米国の平均余命、経済格差がかつてないほど反映 (1/2ページ)

2016.6.20 05:00

米アイオワ州の介護施設で、朝食を食べる高齢者ら(ブルームバーグ)
米アイオワ州の介護施設で、朝食を食べる高齢者ら(ブルームバーグ)【拡大】

 米国では経済格差が平均余命に反映され、その格差がますます広がっていることが、米国医師会雑誌(JAMA)にこのほど発表された研究結果から分かった。この寿命格差は所得の格差と同様に、かつてないほど拡大しつつあるという。

 この研究によると、米国の富裕層は、貧困層よりも少なくとも10年は長生きする可能性がある。高額所得層のアメリカ人は2001年から14年までに年平均余命が2年から3年延びた。一方、低所得層にはほとんど変化が見られなかった。

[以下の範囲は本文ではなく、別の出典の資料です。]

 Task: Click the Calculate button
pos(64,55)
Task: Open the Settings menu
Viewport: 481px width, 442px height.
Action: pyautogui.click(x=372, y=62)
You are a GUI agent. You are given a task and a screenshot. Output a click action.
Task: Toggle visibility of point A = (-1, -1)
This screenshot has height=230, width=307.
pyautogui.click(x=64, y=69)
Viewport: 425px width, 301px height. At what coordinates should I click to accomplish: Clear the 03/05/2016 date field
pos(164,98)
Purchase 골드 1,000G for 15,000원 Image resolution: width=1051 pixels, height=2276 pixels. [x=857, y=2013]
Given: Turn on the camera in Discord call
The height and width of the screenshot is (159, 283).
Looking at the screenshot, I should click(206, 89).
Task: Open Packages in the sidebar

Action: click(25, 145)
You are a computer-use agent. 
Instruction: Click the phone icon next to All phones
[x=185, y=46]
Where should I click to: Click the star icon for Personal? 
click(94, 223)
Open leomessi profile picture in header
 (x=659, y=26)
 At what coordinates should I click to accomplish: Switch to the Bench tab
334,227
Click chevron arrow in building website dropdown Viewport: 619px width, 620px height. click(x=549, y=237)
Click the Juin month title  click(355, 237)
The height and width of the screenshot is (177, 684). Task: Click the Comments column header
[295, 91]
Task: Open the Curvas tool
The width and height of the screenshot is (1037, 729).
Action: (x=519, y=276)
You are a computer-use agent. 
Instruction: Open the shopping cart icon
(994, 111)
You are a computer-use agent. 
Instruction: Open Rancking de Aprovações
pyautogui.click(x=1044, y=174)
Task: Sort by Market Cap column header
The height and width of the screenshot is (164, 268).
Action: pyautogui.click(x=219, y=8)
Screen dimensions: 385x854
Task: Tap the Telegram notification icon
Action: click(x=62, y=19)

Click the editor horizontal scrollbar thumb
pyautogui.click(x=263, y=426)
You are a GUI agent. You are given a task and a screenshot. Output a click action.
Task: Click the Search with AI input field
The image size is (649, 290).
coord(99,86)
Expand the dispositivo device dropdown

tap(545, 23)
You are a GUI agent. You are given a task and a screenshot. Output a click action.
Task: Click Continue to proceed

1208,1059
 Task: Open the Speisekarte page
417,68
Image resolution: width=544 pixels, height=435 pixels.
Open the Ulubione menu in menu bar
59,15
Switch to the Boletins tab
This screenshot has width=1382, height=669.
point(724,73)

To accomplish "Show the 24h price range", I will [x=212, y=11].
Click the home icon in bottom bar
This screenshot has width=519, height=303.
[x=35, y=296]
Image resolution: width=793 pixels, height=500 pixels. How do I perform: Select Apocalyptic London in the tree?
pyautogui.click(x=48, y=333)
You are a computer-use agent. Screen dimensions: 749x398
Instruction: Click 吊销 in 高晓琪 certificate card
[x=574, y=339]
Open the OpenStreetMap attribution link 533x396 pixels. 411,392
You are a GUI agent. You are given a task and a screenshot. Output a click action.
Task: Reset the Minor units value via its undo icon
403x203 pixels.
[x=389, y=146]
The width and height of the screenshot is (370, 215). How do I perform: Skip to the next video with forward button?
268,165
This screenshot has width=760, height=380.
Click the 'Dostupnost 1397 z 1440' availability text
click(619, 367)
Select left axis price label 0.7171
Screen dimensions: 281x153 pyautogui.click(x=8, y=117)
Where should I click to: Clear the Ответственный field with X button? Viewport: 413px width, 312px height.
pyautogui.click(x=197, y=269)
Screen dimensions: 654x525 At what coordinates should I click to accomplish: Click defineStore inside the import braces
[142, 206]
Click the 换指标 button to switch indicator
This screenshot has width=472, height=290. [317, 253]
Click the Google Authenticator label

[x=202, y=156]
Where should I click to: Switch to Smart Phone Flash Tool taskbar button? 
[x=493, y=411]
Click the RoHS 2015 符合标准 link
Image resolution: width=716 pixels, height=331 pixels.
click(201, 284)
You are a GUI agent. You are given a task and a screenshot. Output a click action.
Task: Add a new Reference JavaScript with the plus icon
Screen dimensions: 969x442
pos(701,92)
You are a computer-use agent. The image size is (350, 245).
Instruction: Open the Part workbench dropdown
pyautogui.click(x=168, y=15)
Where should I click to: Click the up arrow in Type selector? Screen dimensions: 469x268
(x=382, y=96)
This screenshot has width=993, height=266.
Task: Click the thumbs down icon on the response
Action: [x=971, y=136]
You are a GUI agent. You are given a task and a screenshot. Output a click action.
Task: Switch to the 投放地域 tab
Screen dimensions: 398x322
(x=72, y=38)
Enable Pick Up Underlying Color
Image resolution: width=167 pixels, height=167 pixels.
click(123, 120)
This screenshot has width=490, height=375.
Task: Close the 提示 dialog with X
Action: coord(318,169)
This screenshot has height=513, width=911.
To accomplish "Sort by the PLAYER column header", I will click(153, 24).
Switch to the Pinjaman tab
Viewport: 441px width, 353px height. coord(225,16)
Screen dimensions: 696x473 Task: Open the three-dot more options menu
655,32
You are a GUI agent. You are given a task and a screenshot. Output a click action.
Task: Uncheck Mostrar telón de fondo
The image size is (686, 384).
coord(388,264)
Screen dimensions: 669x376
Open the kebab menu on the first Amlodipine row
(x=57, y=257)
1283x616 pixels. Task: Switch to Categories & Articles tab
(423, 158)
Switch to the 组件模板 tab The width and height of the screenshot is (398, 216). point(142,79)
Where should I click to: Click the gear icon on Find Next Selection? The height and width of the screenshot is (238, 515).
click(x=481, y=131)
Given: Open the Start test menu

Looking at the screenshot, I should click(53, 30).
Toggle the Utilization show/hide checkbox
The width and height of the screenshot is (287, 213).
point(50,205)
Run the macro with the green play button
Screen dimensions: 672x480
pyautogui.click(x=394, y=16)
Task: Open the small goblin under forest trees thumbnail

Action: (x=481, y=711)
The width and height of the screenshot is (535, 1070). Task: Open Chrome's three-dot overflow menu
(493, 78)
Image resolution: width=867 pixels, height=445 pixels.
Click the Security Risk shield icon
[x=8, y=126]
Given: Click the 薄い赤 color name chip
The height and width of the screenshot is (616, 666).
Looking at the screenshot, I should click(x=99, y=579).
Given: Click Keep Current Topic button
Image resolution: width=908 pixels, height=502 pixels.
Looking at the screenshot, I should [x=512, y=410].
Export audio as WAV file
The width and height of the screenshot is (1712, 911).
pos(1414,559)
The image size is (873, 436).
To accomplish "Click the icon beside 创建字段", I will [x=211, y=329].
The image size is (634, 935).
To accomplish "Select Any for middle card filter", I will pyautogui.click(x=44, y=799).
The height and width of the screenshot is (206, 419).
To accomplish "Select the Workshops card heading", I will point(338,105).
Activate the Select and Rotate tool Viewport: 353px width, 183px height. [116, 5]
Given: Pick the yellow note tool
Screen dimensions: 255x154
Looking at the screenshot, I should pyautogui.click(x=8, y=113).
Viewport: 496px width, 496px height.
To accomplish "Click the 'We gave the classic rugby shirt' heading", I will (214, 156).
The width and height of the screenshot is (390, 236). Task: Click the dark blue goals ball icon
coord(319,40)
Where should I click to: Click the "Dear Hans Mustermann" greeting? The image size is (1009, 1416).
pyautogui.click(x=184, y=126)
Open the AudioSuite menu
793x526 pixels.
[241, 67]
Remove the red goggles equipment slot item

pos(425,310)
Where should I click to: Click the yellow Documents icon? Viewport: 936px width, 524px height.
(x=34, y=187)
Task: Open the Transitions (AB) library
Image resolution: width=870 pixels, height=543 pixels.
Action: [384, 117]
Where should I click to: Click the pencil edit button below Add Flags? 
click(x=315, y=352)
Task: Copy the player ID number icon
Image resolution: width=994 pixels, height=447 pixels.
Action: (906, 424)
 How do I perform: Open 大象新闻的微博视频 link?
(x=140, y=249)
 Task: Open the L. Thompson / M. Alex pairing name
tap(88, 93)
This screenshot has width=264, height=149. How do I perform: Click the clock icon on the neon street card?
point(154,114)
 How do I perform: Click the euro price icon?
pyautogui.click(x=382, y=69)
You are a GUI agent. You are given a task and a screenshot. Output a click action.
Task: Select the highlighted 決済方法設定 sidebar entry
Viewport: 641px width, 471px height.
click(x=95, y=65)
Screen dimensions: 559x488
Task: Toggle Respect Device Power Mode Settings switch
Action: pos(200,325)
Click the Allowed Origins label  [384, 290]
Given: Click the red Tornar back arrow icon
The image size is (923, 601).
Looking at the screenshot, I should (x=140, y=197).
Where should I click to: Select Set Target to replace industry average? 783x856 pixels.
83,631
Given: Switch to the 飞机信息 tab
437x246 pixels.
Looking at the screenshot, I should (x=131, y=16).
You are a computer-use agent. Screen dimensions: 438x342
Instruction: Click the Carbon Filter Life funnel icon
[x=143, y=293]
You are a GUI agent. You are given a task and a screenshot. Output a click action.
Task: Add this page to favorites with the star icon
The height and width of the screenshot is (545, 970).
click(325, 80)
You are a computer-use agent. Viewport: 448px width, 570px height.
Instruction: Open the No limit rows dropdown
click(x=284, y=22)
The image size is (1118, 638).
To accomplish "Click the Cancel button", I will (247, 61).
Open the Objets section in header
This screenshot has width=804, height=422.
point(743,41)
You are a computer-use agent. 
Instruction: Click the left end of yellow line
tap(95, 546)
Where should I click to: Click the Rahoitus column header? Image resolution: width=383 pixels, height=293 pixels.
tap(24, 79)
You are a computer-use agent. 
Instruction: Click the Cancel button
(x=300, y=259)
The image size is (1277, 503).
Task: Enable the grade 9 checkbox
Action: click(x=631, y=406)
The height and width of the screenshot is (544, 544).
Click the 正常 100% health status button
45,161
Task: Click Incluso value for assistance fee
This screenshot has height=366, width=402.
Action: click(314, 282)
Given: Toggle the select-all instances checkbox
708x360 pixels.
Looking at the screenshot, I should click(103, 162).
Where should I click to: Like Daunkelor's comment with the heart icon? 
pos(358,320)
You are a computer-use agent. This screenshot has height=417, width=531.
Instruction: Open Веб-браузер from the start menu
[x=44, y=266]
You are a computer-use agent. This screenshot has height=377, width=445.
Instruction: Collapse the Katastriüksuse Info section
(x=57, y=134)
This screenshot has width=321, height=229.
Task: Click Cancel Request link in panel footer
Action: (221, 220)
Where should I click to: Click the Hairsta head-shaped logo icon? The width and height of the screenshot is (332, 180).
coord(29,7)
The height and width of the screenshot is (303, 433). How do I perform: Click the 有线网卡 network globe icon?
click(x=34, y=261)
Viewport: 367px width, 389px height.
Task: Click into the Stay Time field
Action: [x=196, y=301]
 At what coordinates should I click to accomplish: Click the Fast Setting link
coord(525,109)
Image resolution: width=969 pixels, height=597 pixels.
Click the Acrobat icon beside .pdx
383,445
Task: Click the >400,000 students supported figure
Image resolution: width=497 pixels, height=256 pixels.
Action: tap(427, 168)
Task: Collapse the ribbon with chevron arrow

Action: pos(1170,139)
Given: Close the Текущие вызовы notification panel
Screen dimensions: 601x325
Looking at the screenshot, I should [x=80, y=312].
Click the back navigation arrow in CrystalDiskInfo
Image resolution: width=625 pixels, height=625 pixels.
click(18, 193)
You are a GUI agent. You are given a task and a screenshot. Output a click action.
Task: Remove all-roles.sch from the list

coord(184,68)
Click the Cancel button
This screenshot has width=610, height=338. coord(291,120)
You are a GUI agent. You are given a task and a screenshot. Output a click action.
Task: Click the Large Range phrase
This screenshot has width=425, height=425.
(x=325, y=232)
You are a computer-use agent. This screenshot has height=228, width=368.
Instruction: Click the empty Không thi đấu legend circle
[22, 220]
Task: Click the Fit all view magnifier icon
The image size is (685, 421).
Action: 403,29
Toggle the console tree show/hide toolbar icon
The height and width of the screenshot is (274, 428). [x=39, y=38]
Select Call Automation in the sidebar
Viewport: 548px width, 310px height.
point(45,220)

 多くの研究がすでに明らかにしているように、健康と所得には相関性があり、所得規模が大きいほど寿命も長くなるとされている。今年は米大統領選挙の年であり、大きく広がる所得格差と中産階級の消滅は大きな争点となっている。

 また、プリンストン大学の経済学者、アン・ケイス教授とノーベル経済学賞を受賞したアンガス・ディートン教授が昨年発表した研究報告で、中年の白人の死亡率が上昇していることが判明した。死亡の主な要因は、自殺や薬物の過剰摂取、それにアルコールだ。この結果は白人労働者階級に対する経済的圧力を示しており、共和党のドナルド・トランプ氏の優勢に拍車をかけているのがこうした層の人々だ。これらの研究は、米国の格差の影響が単に経済面にとどまらないという見解に説得力を与えている。